Margarine struggles to replace butter until government drops taxes and restrictions.
Meanwhile, there was another pioneering food item delivering hydrogenated oils to Americans: margarine.IX Compared to Crisco, margarine had a far more mixed reception. For one, it didn’t arrive in a class of its own, like Crisco. And it was intended not just for cooking but for direct consumption. Margarine replaced butter, a symbol of America’s pure and hallowed heartland, and was therefore far more suspect. As the first ersatz food to be widely manufactured, it raised a near-metaphysical question about the essential nature of food. What should a person make of a butter substitute? Artificial food products were not the norm in the early twentieth century. There were no imitation crab cakes, meatless “sausages,” or coffee “whiteners.” Now we’re fairly blasé about the coconut oil that might be masquerading as cheese, but back then food was still pretty much as it had been for generations. Thus, margarine “and its kindred abominations” were considered a “mechanical mixture” created by “the ingenuity of depraved human genius,” as Minnesota governor Lucius Frederick Hubbard declaimed in the 1880s. It was common to call margarine manufacturers “swindlers” and their trade “counterfeiting.”X
On the other hand, margarine was cheaper than butter, and that was its main appeal for housewives, who slowly began to embrace it. The dairy industry reacted fiercely, lobbying for an unparalleled number of taxes and other restrictions on margarine. From 1917 to 1928, bills attempting to protect the dairy industry from margarine were introduced in every session of Congress, although most died in committee. The federal government passed four major pieces of margarine legislation, the last of which, in 1931, almost entirely prohibited the sale of all yellow-colored margarines (white margarines that did not imitate butter were considered more acceptable). State governments also passed their own laws, with varying degrees of restrictions on margarine sales.
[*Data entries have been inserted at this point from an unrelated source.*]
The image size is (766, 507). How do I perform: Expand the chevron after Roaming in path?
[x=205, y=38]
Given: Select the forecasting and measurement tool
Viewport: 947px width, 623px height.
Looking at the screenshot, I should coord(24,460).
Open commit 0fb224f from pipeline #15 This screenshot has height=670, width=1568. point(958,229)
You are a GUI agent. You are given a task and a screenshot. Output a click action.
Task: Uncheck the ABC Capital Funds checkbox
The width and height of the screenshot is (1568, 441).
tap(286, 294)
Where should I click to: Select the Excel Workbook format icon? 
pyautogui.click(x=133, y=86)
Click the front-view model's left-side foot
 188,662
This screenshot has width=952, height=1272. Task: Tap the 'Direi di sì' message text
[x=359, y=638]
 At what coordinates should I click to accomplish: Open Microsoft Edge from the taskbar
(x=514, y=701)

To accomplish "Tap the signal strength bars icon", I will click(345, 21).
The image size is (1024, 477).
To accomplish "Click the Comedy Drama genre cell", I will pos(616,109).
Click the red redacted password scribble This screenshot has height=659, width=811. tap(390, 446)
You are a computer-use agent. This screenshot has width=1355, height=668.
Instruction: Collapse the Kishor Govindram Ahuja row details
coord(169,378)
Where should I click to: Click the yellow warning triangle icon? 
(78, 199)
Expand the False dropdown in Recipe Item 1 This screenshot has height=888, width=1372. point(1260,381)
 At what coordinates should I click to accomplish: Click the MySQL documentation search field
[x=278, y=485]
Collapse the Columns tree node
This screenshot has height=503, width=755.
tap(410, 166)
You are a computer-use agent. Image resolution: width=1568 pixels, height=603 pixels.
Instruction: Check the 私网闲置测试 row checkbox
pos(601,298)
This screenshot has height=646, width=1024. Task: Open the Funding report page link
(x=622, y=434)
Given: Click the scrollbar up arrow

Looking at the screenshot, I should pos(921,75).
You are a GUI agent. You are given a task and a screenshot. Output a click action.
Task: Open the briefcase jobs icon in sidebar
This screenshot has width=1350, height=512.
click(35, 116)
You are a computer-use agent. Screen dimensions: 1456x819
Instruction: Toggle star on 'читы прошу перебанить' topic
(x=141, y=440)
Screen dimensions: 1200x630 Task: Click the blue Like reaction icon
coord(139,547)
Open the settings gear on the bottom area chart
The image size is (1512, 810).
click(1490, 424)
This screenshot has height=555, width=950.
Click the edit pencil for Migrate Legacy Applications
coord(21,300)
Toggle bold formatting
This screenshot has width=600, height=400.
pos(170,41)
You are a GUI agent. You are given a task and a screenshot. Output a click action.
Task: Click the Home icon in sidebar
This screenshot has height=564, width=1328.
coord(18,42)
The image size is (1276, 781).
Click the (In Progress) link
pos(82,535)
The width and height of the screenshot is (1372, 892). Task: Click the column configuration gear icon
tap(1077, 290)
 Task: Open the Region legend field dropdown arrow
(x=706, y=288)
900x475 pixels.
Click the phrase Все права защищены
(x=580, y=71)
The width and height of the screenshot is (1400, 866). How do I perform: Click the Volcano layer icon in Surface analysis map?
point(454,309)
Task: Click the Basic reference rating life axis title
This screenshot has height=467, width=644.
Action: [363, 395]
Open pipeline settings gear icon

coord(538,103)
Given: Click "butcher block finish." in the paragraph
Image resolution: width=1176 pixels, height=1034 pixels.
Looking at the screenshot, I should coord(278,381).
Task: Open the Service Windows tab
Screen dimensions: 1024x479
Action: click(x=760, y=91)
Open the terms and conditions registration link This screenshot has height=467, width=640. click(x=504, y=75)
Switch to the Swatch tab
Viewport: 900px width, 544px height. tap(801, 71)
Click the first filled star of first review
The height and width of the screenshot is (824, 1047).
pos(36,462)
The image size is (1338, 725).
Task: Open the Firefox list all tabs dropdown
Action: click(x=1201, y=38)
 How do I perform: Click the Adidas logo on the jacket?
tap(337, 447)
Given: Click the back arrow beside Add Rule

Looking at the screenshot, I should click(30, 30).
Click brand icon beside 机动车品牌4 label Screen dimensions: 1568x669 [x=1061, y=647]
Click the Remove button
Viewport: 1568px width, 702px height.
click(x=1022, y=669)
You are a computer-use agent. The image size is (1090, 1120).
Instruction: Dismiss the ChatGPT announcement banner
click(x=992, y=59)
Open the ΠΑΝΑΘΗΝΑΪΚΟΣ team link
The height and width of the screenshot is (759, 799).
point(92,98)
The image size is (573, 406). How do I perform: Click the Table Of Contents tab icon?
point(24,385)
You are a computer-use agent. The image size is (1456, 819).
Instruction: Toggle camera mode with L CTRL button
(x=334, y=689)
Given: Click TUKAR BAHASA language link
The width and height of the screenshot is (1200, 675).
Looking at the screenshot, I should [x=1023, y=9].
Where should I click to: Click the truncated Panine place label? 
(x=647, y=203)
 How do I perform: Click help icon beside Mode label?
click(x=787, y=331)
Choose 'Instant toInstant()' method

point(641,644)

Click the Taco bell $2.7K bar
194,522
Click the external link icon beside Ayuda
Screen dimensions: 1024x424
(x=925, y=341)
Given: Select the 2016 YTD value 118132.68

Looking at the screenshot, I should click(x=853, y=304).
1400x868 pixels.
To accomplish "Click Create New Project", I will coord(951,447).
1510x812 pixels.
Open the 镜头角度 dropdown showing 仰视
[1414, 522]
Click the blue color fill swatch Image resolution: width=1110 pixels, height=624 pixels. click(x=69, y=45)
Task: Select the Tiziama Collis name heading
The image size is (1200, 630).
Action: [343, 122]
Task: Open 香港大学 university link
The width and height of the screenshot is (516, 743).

In a nod to how ludicrous the legislation became, a Gourmet magazine cartoon showed an elegantly dressed woman standing before her seated guests at a dinner party, announcing, “In accordance with Title 6, Section 8 Chapter 8 of the laws of this state, I wish to announce that I am serving oleomargarine.” And newspapers commonly recounted stories of housewives carpooling across state borders to buy margarine where laws weren’t so strict.